Consigne> Recopiez intégralement l'extrait ci-dessous sur les cornes de Pan, sans rien y changer.

Extrait>
————

Si l’on attribue au monde des cornes plus larges par le bas et plus aigües à leur sommet, c’est que toute la nature des choses est comme aigüe et semblable à une pyramide ; car le nombre d’individus qui forment la large base de la nature est infini. Ces individus se réunissent en espèces, qui sont aussi en grand nombre ; puis les espèces s’élèvent en genre, lesquels, à mesure que les idées se généralisent, vont en se resserrant de plus en plus, en sorte qu’à la fin la nature semble se réunir en un seul point ; et c’est ce que signifie cette figure pyramidale des cornes de Pan. Mais il ne faut pas s’étonner que ces cornes, par leur extrémités, touchent au ciel, attendu que les choses les plus élevées de la nature, c’est-à-dire les idées universelles, touchent en quelque manière aux choses divines. Aussi avait-on feint que cette fameuse chaine d’Homère, c’est-à-dire celle des causes naturelles, était attachée au pied du trône de Jupiter. Et comme il est facile de s’en assurer, il n’est point d’homme, traitant la métaphysique et ce qu’il y a dans la nature d’éternel et d’immuable, et détournant un peu son esprit des choses variables et passagères, qui ne tombe aussitôt dans la théologie naturelle, tant le passage du sommet de cette pyramide à Dieu même est rapide et facile.

————

Données>

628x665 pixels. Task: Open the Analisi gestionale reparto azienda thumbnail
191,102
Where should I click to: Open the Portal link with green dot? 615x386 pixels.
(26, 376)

————

Réponse>
Si l’on attribue au monde des cornes plus larges par le bas et plus aigües à leur sommet, c’est que toute la nature des choses est comme aigüe et semblable à une pyramide ; car le nombre d’individus qui forment la large base de la nature est infini. Ces individus se réunissent en espèces, qui sont aussi en grand nombre ; puis les espèces s’élèvent en genre, lesquels, à mesure que les idées se généralisent, vont en se resserrant de plus en plus, en sorte qu’à la fin la nature semble se réunir en un seul point ; et c’est ce que signifie cette figure pyramidale des cornes de Pan. Mais il ne faut pas s’étonner que ces cornes, par leur extrémités, touchent au ciel, attendu que les choses les plus élevées de la nature, c’est-à-dire les idées universelles, touchent en quelque manière aux choses divines. Aussi avait-on feint que cette fameuse chaine d’Homère, c’est-à-dire celle des causes naturelles, était attachée au pied du trône de Jupiter. Et comme il est facile de s’en assurer, il n’est point d’homme, traitant la métaphysique et ce qu’il y a dans la nature d’éternel et d’immuable, et détournant un peu son esprit des choses variables et passagères, qui ne tombe aussitôt dans la théologie naturelle, tant le passage du sommet de cette pyramide à Dieu même est rapide et facile.